┏━━

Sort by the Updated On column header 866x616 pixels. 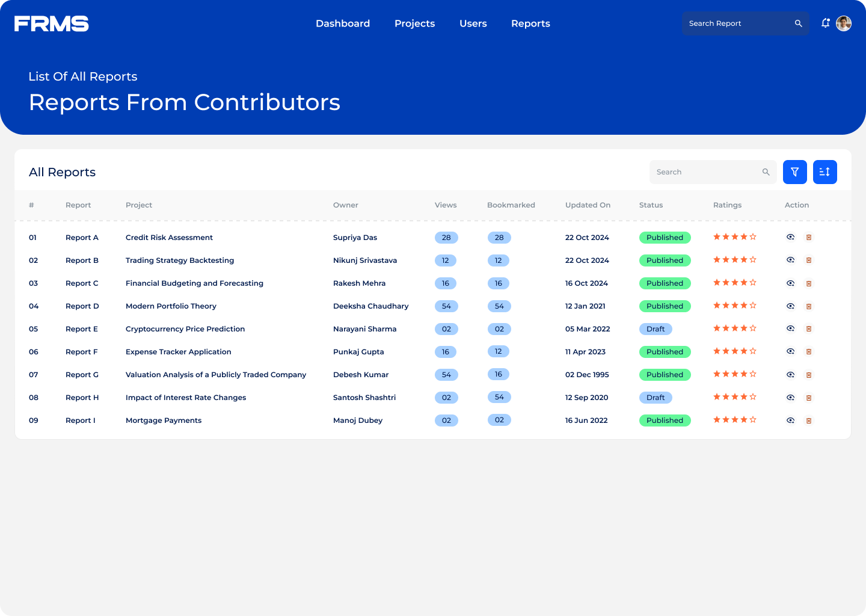click(588, 205)
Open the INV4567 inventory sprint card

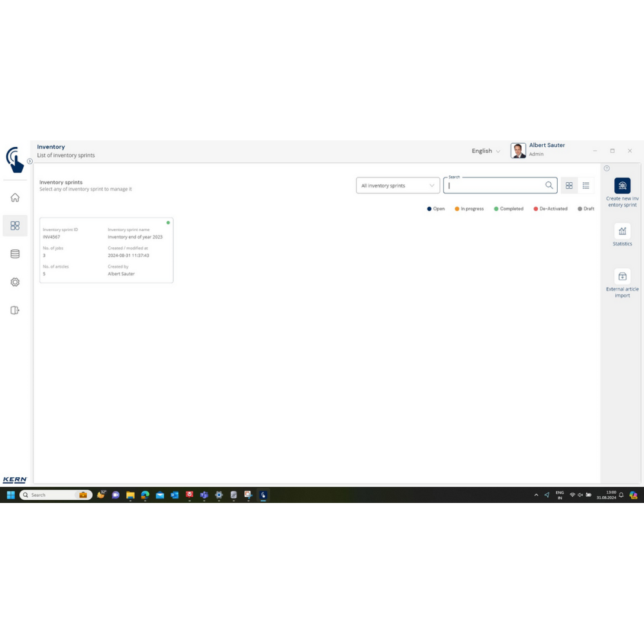point(106,250)
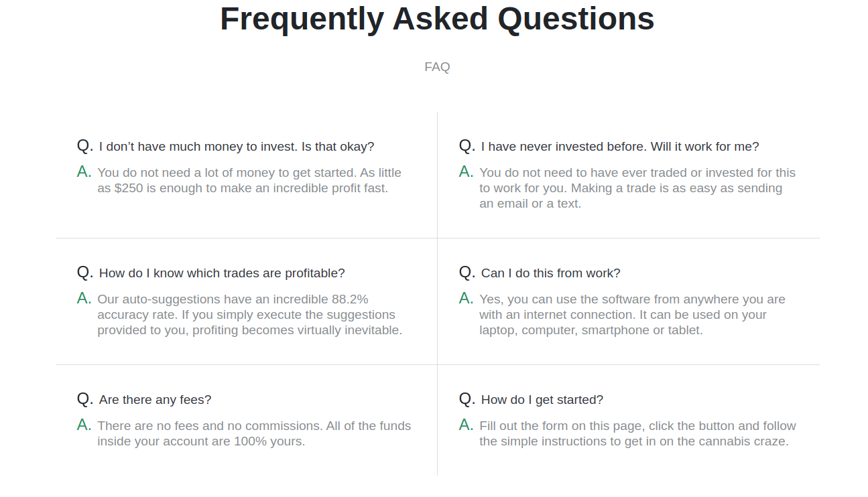Viewport: 868px width, 497px height.
Task: Click the answer mentioning the cannabis craze
Action: [637, 434]
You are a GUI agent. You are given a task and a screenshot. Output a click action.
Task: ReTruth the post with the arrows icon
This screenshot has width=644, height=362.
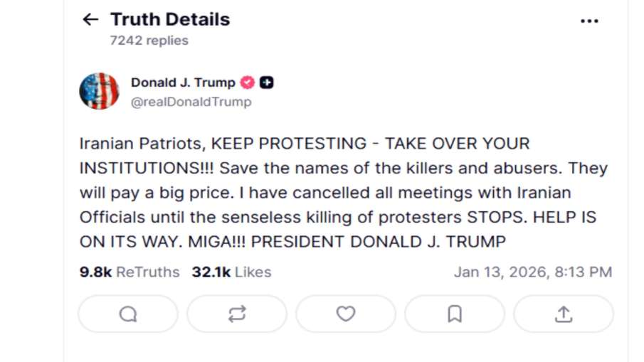[237, 314]
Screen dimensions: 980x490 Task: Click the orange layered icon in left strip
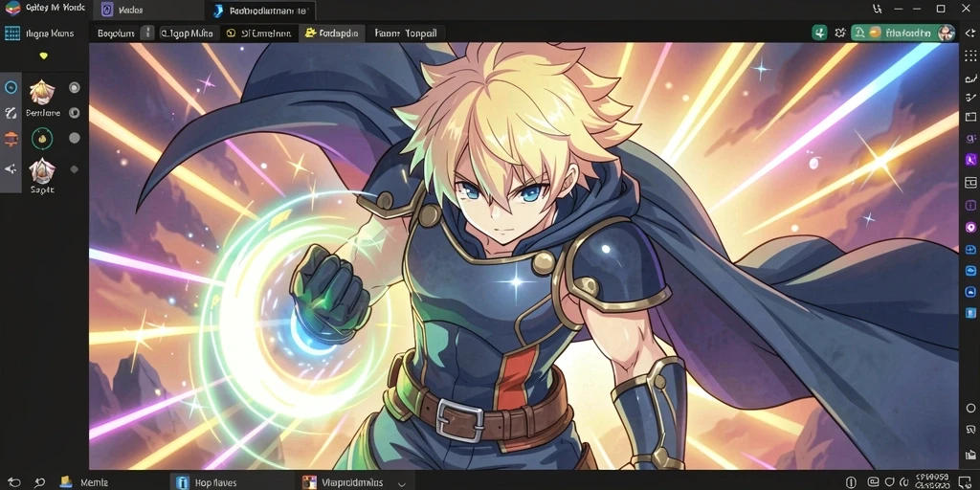click(11, 140)
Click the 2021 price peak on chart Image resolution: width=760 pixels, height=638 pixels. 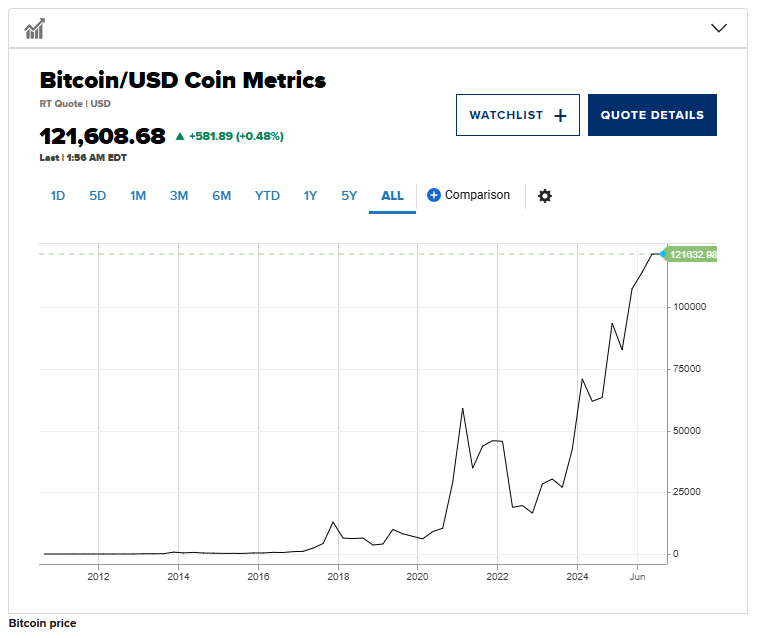pos(462,408)
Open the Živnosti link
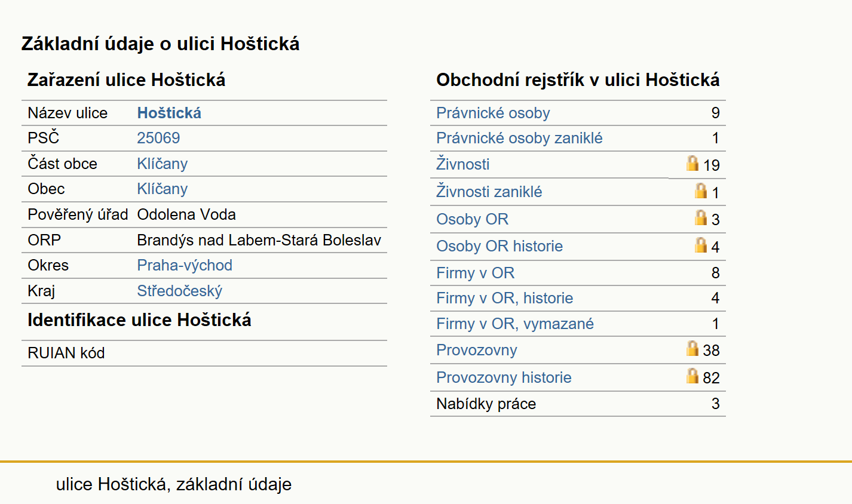Screen dimensions: 852x504 click(x=463, y=164)
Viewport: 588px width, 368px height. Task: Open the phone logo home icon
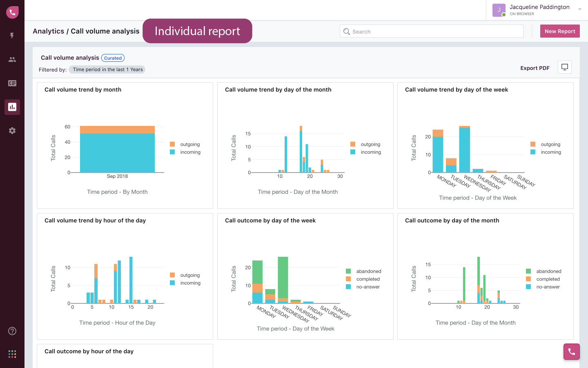12,12
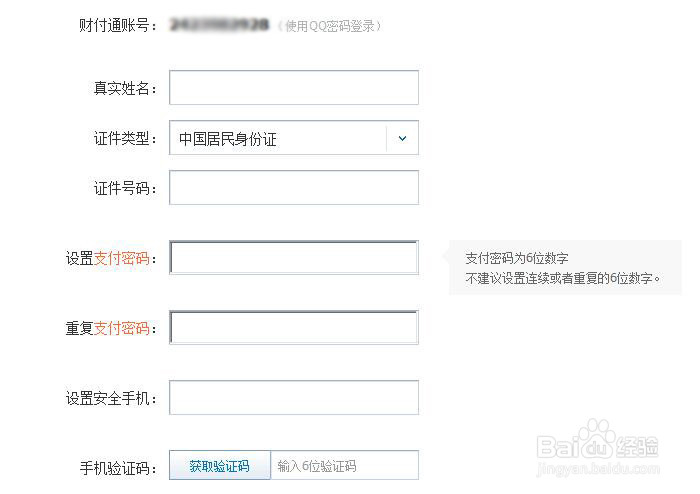This screenshot has width=700, height=494.
Task: Click the blurred 财付通 account number
Action: click(219, 25)
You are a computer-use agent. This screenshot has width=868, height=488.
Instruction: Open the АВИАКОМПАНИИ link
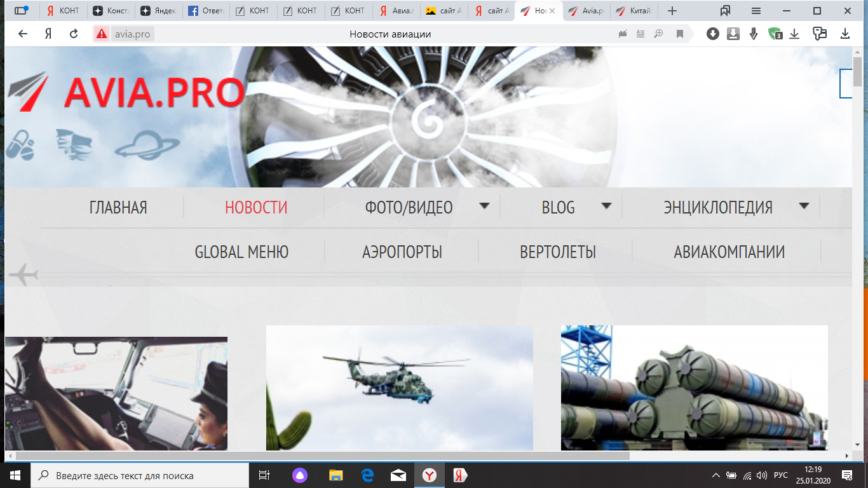[x=729, y=252]
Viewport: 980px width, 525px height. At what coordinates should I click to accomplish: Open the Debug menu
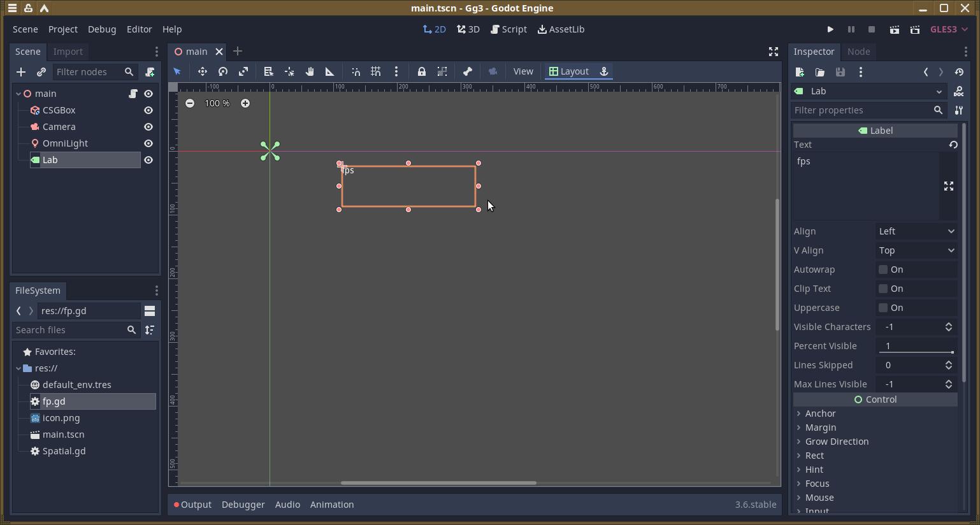(x=102, y=29)
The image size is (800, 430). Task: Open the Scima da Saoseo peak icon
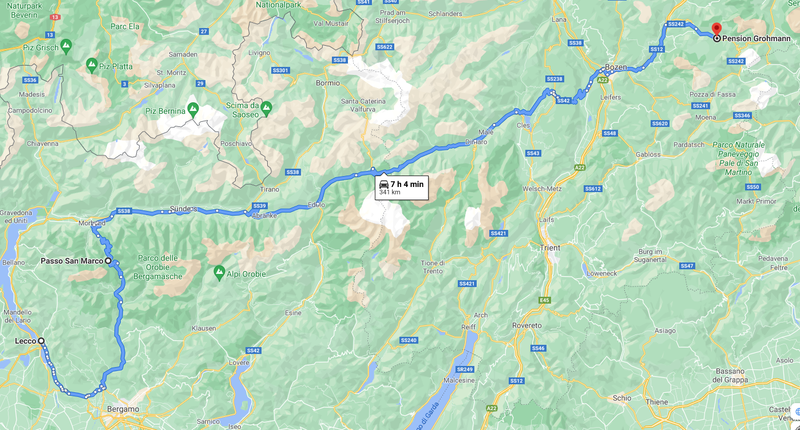pos(266,107)
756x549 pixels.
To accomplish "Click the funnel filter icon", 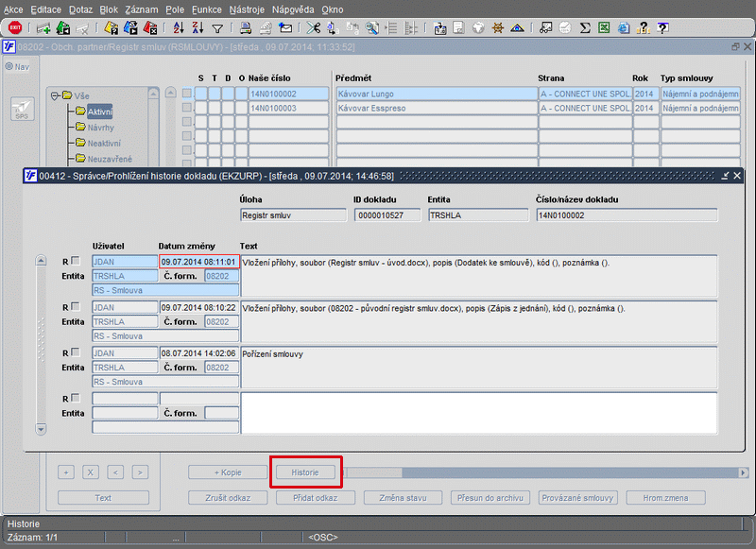I will click(217, 28).
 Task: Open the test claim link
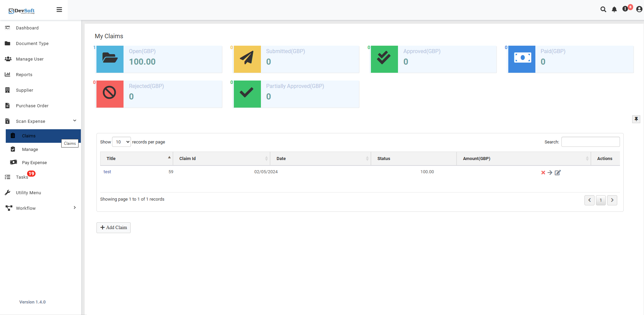[x=107, y=172]
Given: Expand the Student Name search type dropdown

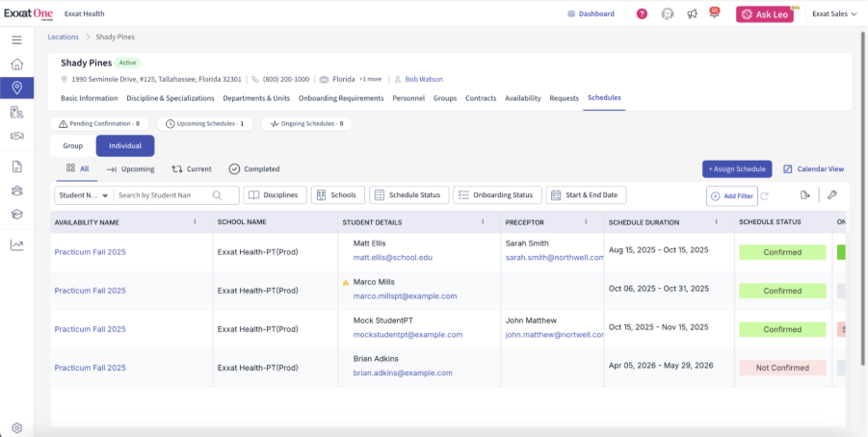Looking at the screenshot, I should (83, 195).
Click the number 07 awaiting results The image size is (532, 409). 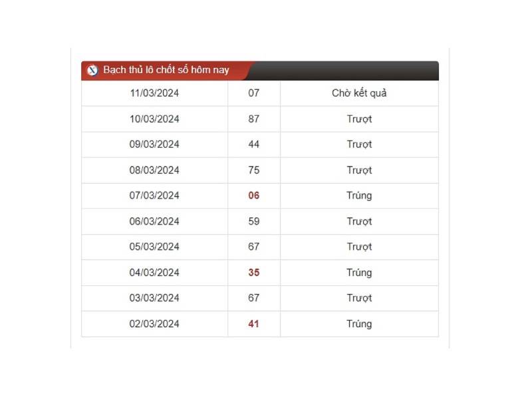coord(254,93)
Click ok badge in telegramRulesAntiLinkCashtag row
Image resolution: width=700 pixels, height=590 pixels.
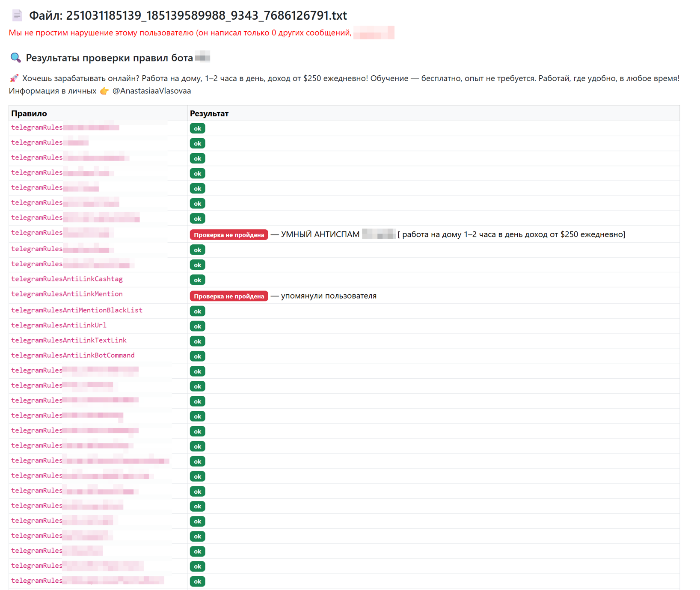click(x=197, y=280)
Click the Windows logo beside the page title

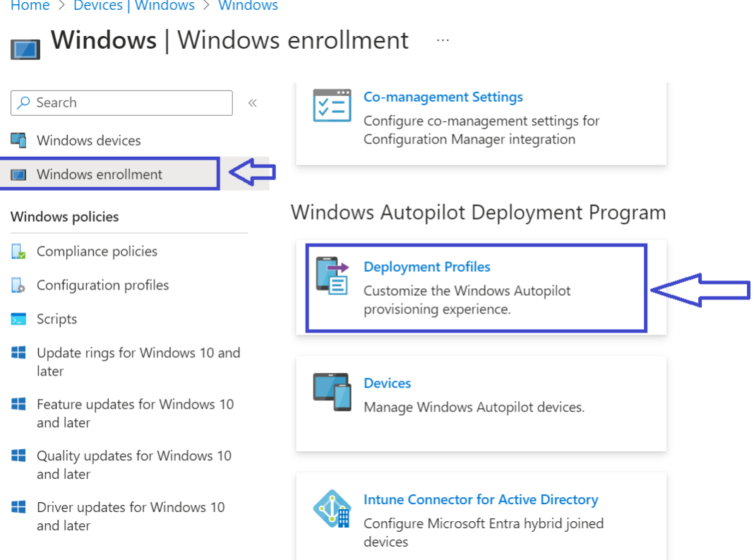(25, 49)
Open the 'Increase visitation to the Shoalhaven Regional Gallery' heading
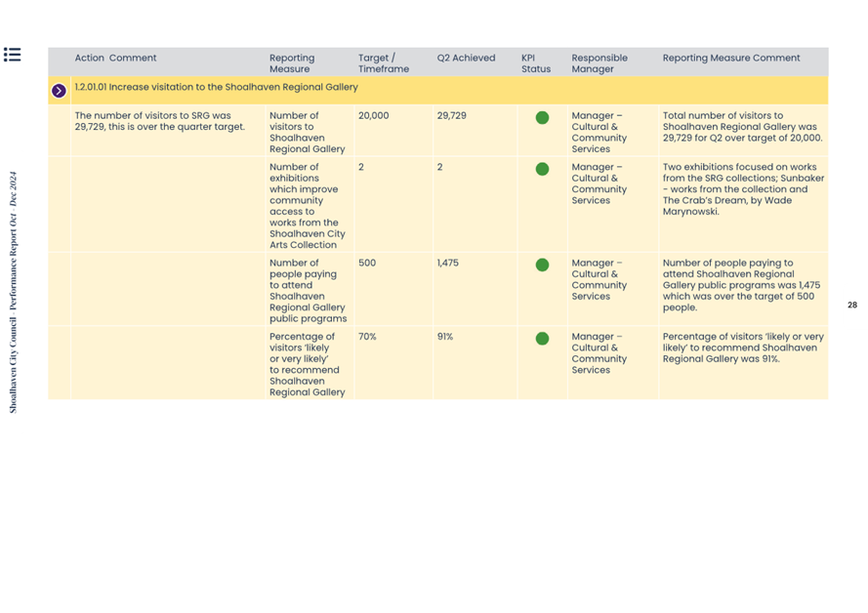The image size is (868, 613). click(x=216, y=87)
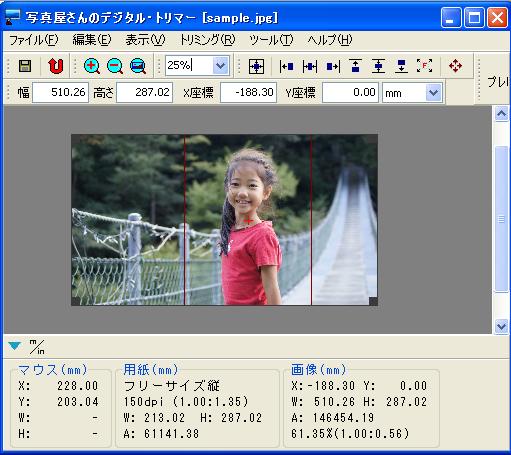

┗━━

* WHAT THE TASK REQUIRES:
Transcribe, from the material above, the stretch starting at the line with "Instruction: Open the АВИАКОМПАНИИ link" and ending at the line with "756x549 pixels.", both included, exactly. Do not carry over pictures.

* ANSWER AREA:
Instruction: Open the АВИАКОМПАНИИ link
[x=729, y=252]
Viewport: 980px width, 525px height. At what coordinates should I click to accomplish: Open the Debug menu
(x=102, y=29)
The image size is (800, 430). Task: Open the Scima da Saoseo peak icon
pos(266,107)
756x549 pixels.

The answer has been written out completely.